I wasn’t. I had arrived exactly on time. But I knew this game. Knew what he was trying to do.
I still had doubts about whether Elena had told him something, but if she hadn’t, I couldn’t risk getting caught.
I swallowed the sharp reply that burned my tongue. “You didn’t specify a time.”
His gaze narrowed. Sharpened like a knife, he wanted to stab me in my chest.
“I didn’t think I had to.”
Something cold slithered down my spine. But another part of me—one I didn’t recognize—rose. Fuck that.
“Maybe next time, be more specific,” I muttered, hoping he wouldn’t hear, but he did. “It’ll save us both the confusion.”
For a second—just a second—something flickered in his eyes.
Amusement. Interest. A lion humouring a rabbit, letting it think it had room to run.
Then, in the space of a breath, he stood.
The chair scraped against the floor as he rounded the desk. Not hesitant—never hesitant. He moved like a man who had never been denied anything, a man who had never learned what it meant to ask.
And then he was in front of me.
Close.
Too close.
My lungs forgot how to function.
The air shrank to nothing. Collapsing in on itself like a dying star, pulling me into its gravity before I even had a chance to resist.
Heat licked up the back of my neck.
I felt it everywhere—the sheer force of him, the quiet dominance in the way he took up space as if even the walls bent to his presence. My stomach tightened. My fingers twitched at my sides, desperate for something to hold on to, something to keep me tethered.
Leather and spice— invaded my senses.
My knees locked.
But still—I didn’t move.
Didn’t step back.
Didn’t flinch.
Even as he raised his hand and his fingers brushed my chin, tilting it up with a touch that was both lazy and possessive, like he had all the time in the world to undo me.
Even as his thumb ghosted along my jaw, his skin was impossibly warm against mine.
Even as my body—traitorous, foolish—shivered beneath his touch.
“You've been restless today,” he mused, his thumb skimming along my jaw, leaving a trail of fire in its wake.
I forced my features into something close to boredom. “Maybe I just don’t like being locked in a mansion with a man who refuses to use words when he has them,” I murmured.
His lips curled in a sharp real smile.
And it was the most dangerous thing I had seen all night. Or my life.

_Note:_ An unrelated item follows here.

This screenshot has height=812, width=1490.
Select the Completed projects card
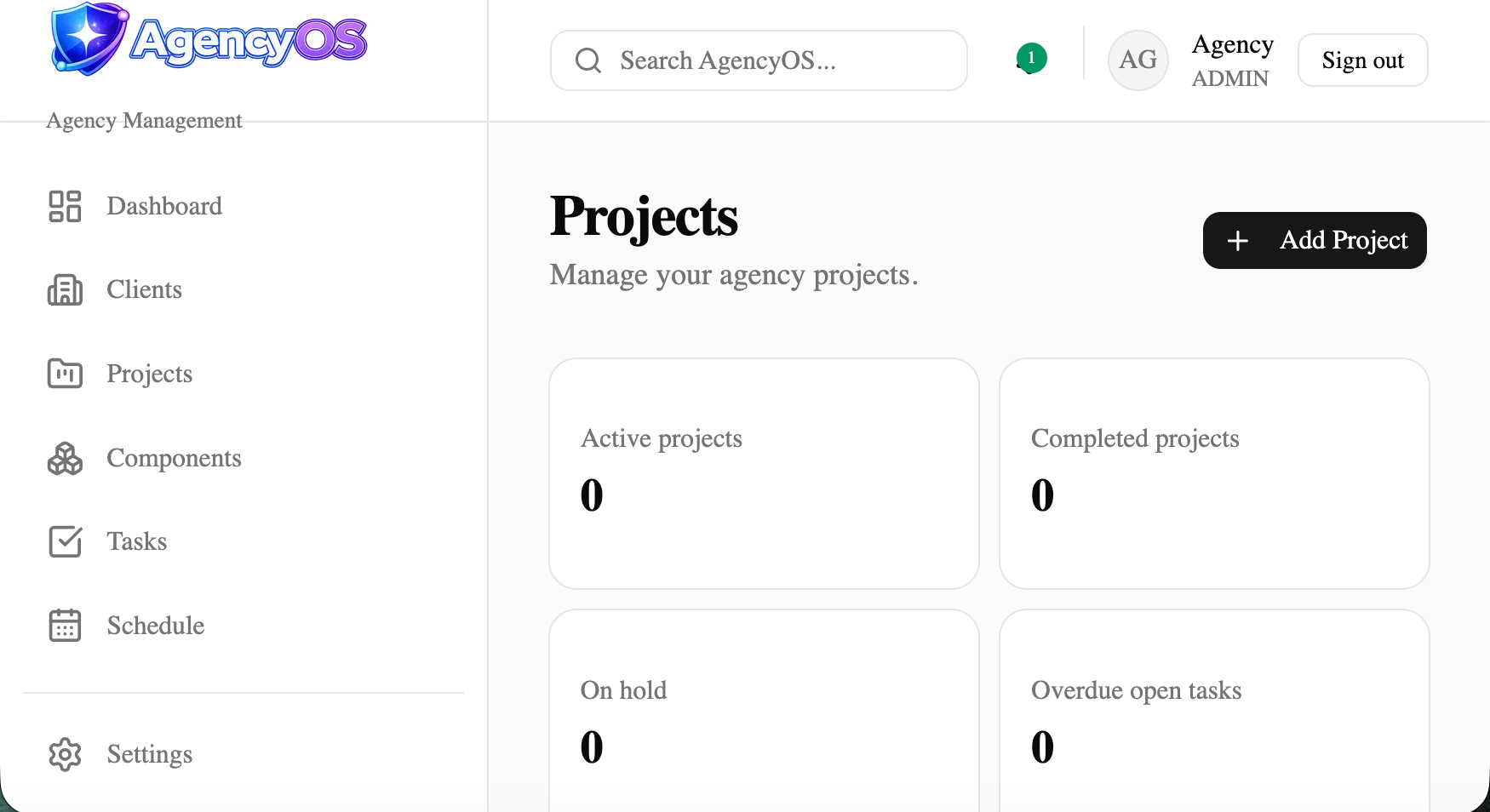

It was the first time I’d seen him showing this kind of emotion.
“Careful.” His thumb traced the curve of my lower lip, lingering just enough to make my pulse slam against my ribs. “You're starting to sound brave.”
I met his gaze, refusing to look away. “And that would be a problem because…?”
His fingers flexed against my skin. Just slightly. Just enough to remind me who was in control here.
Then, just as suddenly, he let go.
Stepped back.
And smiled.
“Because, Dolcezza,” he murmured in sin and leather, “bravery is such a fragile thing in the wrong hands.”
Mine, or his.
I didn’t want to find out. Cause in the end, some women collect memories. Others collect scars. And I was about to collect both.